Ahram Kwon, Freeze Frame 02, 2023, Pigment print, mirror, 91 x 71 cm © Ahram Kwon

Gallery Purple presents 《Trailer》, a solo exhibition by Ahram Kwon, from April 11 (Friday) to May 24 (Saturday), 2025.

《Trailer》 refers to an object that carries something and moves somewhere—implying mobility or the state of linking scenes and facilitating transitions. Through this solo exhibition, her first in four years, Kwon offers a comprehensive overview of both her past and recent works, providing an opportunity to reflect on her artistic trajectory and future directions.

Ahram Kwon has expressed a critical skepticism toward the digital world, creating media installation works that metaphorically and symbolically explore media ecologies. Her early works engaged deeply with structures of the body and language, while the flat-〉 series examined the complex and organic relationships between media and human thought and behavior. Particularly, Walls, a key turning point in her practice, visually unraveled through media installation how screens in capitalist society no longer merely serve as image carriers but rather as mediators where circulating desires operate.

The representative flat-〉 series focuses on how digital screens flatten reality into images and how viewers consume and articulate these images through their linguistic and cognitive habits. While the body exists in the real world, cognition remains displaced within the invisible digital realm, creating a sense of dislocation. To visualize how media shapes human thought and behavior, Kwon employs screens and mirrors. The combination of these elements intersects fictional spaces and illusory images expanded beyond the digital screen, symbolically exposing desire images packaged like commodities. The colors appearing on the screens reference the "Blue Screen of Death," which the artist explains stems from an accidental color selection by developers that eventually became the designated color for digital errors—an occurrence she associates with the art world’s conceptual turn. Through this, she encourages viewers to question how digital images contain distorted information or personal desires, ultimately leading to a reconsideration of media’s political nature.

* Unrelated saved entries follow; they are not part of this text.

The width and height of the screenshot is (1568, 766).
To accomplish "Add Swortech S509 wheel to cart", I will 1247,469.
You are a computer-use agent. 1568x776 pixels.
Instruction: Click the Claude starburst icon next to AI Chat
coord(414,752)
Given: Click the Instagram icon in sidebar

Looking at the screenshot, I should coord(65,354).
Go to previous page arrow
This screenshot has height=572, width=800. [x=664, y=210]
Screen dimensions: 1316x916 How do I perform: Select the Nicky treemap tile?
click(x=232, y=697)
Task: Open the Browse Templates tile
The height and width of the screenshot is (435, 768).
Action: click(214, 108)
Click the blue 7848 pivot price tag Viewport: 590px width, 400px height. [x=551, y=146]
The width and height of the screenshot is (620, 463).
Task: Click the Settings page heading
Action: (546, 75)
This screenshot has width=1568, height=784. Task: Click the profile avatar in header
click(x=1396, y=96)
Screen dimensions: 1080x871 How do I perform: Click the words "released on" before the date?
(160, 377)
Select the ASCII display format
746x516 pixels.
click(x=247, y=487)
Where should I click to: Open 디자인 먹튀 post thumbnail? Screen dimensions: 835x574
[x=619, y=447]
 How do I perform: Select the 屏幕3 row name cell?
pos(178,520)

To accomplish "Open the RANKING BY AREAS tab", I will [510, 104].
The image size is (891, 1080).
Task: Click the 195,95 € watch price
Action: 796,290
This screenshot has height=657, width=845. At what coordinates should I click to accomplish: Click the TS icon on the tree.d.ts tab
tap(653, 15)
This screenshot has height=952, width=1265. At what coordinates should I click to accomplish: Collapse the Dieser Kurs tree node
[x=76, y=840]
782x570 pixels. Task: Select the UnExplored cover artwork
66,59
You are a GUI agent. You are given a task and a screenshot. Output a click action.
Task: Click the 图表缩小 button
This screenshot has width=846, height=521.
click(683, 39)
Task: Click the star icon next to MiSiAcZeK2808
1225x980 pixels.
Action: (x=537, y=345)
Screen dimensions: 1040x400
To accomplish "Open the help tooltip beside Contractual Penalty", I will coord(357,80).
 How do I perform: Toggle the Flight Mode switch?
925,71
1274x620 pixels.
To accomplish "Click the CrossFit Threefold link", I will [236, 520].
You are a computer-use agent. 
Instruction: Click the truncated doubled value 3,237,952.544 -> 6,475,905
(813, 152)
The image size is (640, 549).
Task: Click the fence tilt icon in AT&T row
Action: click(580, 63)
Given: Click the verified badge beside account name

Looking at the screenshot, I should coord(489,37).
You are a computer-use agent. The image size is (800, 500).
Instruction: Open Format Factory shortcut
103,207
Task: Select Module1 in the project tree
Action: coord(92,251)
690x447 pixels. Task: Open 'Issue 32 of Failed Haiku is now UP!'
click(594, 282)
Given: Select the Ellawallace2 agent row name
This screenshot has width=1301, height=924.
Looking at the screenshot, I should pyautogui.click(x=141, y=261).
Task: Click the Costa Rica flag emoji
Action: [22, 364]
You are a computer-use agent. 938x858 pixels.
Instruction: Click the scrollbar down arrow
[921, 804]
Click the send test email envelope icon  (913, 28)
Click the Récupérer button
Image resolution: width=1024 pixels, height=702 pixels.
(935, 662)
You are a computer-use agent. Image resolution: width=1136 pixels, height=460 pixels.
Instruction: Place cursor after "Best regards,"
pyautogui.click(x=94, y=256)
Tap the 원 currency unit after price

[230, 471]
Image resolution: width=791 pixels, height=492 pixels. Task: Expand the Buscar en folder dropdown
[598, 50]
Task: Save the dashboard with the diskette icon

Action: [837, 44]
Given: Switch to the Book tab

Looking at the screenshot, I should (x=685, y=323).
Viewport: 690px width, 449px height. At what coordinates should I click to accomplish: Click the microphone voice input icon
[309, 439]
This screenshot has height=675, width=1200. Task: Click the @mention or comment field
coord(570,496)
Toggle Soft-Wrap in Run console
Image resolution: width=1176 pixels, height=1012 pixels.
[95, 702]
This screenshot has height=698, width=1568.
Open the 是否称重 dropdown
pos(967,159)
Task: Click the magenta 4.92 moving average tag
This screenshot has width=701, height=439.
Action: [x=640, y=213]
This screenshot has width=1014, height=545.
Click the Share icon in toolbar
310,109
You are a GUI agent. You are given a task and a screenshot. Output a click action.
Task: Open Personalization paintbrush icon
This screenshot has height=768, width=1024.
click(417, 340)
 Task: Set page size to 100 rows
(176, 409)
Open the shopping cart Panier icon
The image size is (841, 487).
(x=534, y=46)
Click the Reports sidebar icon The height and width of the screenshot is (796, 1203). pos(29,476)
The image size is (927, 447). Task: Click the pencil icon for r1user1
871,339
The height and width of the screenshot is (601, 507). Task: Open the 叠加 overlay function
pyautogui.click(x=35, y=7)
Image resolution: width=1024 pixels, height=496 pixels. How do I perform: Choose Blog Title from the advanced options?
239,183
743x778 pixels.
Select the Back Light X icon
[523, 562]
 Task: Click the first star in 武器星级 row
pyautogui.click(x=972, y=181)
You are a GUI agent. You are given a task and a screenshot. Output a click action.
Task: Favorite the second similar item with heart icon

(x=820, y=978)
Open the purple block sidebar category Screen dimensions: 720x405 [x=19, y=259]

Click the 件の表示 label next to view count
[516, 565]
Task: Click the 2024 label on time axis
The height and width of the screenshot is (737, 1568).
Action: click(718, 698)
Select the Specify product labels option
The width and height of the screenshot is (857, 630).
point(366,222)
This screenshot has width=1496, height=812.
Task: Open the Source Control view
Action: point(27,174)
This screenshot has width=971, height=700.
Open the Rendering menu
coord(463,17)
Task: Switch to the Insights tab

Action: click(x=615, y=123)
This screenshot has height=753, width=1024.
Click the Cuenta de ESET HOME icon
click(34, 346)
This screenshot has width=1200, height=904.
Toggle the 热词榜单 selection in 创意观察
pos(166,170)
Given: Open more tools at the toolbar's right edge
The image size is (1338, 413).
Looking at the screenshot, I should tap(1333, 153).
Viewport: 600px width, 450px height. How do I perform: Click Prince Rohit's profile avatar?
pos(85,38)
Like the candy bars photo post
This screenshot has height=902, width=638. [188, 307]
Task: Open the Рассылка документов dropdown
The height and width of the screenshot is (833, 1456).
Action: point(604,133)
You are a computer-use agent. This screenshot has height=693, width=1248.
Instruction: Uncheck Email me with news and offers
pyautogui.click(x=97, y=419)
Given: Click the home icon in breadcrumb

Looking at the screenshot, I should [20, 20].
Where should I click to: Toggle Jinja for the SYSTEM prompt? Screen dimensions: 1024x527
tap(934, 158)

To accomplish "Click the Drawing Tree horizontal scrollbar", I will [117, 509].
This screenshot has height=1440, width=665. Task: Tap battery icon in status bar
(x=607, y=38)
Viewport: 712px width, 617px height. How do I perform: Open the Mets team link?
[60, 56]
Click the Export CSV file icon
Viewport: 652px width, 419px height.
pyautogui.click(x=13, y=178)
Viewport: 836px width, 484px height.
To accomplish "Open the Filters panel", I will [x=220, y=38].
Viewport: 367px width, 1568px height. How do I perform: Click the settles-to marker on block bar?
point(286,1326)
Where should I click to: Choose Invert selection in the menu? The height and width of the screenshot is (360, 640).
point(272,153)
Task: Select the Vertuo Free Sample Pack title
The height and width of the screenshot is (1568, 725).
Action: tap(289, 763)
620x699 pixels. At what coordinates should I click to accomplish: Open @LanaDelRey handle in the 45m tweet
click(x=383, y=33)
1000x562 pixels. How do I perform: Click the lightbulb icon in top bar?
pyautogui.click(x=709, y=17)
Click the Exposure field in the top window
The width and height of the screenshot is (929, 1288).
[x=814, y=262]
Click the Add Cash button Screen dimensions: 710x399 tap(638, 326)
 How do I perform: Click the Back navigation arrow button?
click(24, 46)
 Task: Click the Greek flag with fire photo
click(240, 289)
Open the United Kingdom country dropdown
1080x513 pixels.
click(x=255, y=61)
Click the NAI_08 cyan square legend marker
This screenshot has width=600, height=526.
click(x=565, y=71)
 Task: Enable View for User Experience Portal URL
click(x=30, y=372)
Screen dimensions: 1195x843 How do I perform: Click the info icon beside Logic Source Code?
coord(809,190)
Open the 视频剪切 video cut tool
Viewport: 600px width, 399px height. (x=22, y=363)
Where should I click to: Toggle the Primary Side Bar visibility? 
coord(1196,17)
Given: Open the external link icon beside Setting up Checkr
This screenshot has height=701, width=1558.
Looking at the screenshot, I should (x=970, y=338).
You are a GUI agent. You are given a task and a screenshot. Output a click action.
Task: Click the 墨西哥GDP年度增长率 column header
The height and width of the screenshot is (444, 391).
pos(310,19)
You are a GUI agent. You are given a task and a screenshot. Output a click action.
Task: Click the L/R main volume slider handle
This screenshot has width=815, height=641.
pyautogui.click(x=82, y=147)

Along with her reflections on surrounding subjects, Kwon also pays close attention to their material forms. The Freeze Frame series, inspired by the technical process of freezing video frames, reconstructs screen images into sculptural formats, transforming floating images into materialized objects. The term "frame," which refers to the 1/30 second units in video, acquires materiality through flat images and mirrors, attempting a medium conversion. This act transforms video media into frozen sculpture or materialized "frames," offering Kwon’s own reinterpretation of the "freeze frame" technique.

Double Wall self-reflectively depicts the modern individual repeatedly crossing digital platforms and channels in techno-capitalism, where information, commodities, technology, and capital are tightly intertwined, like a screen functioning as a mechanical wall filled with subliminal effects. Viewers are confronted with situations in which they cannot fully immerse themselves in the information, instead being forced to face both media and their own selves. This allows for reflection on the boundaries between digital media and the self as they exist in daily life.

In this exhibition, 《Trailer》, Kwon explores how media transforms human experience and sensation, and how human existence and society interact within these processes. The exhibition invites viewers to traverse the boundary between fiction and truth produced by media and to newly explore the internal and external worlds formed between themselves and media.